18 Ekim 2024 Cuma

*miAßma

Eylül ayının buhranlarını bu sene buralara kusmadan içimde hallettim ve nihayetinde serinleyen hava ile birlikte özüme dönmeye başladım, kendimi attım dışarılara. 

Bu sene daha sert geçiyor; içeride çözmeye çalıştıkça eş zamanlı olarak çürüyor insan, ehh yaş da geçiyor ya..neyse..

Birkaç hafta sonra Sarajevo'ya gidiyorum ve bu benim ilk "outta-comfort-zone" deneyimim olacak. Tek olmasını istemedim hiç, önceliğim olan insanlara teklif ettim, ısrar etmedim fakat.
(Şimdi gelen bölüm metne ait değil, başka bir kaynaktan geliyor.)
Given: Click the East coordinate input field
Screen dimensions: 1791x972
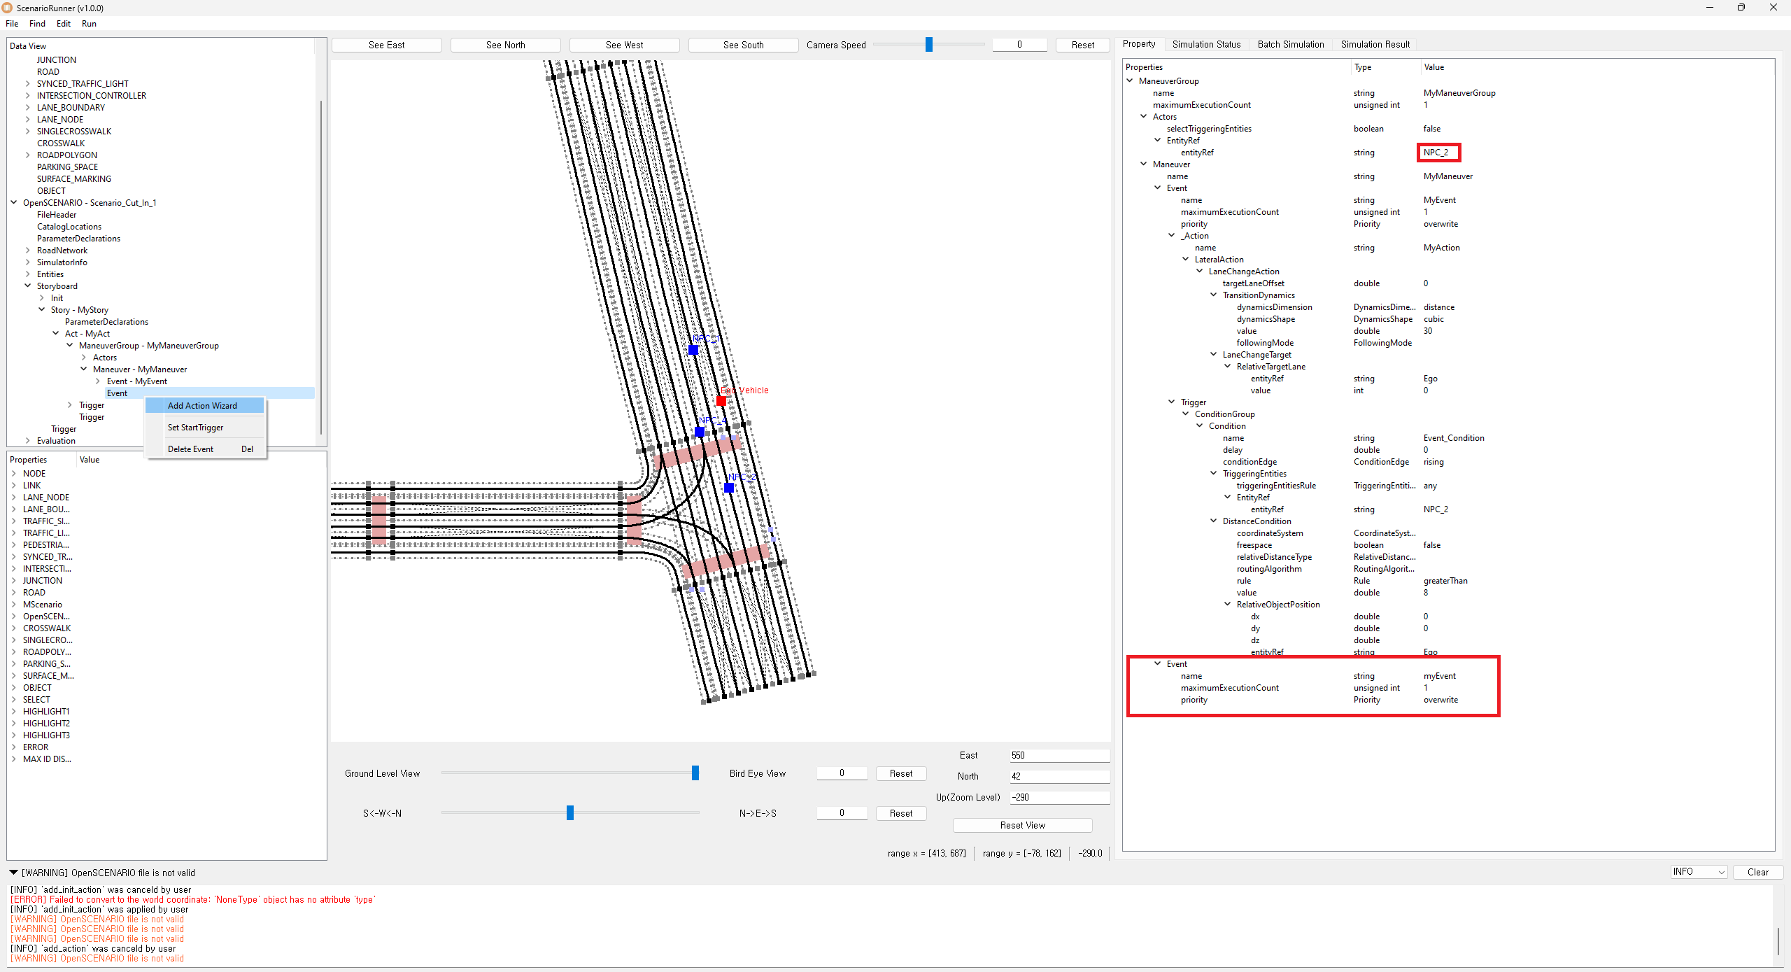Looking at the screenshot, I should pos(1059,756).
Korkuyorum da birazcık. Dil biliyorum evet, derdim de bu değil zaten. Biraz derdimden bahsetmek isterim : 

Yıllardır her şeyi kendi başıma yaptığım için, yani yalnız olmaması gereken şeyleri de en iyi şekilde kendim yaptığım için, bir geçmiş döngüsüne saplanmış bulunmaktayım ve bunu bu platformda bile yeterince ima ettim. Yeni anılar biriktirmeye ihtiyacım var; biriktireyim ki, eskiler uçsun gitsin, iyileşeyim, umudum olsun. Görünüşe göre bu dönüm noktasını da tek başıma atlatacağım; sık sık yabancılaşma gelmiyormuş da ben haftada en az iki kez mevcut hayatıma yeniden oryantasyon çalışması yapmıyormuşum gibi..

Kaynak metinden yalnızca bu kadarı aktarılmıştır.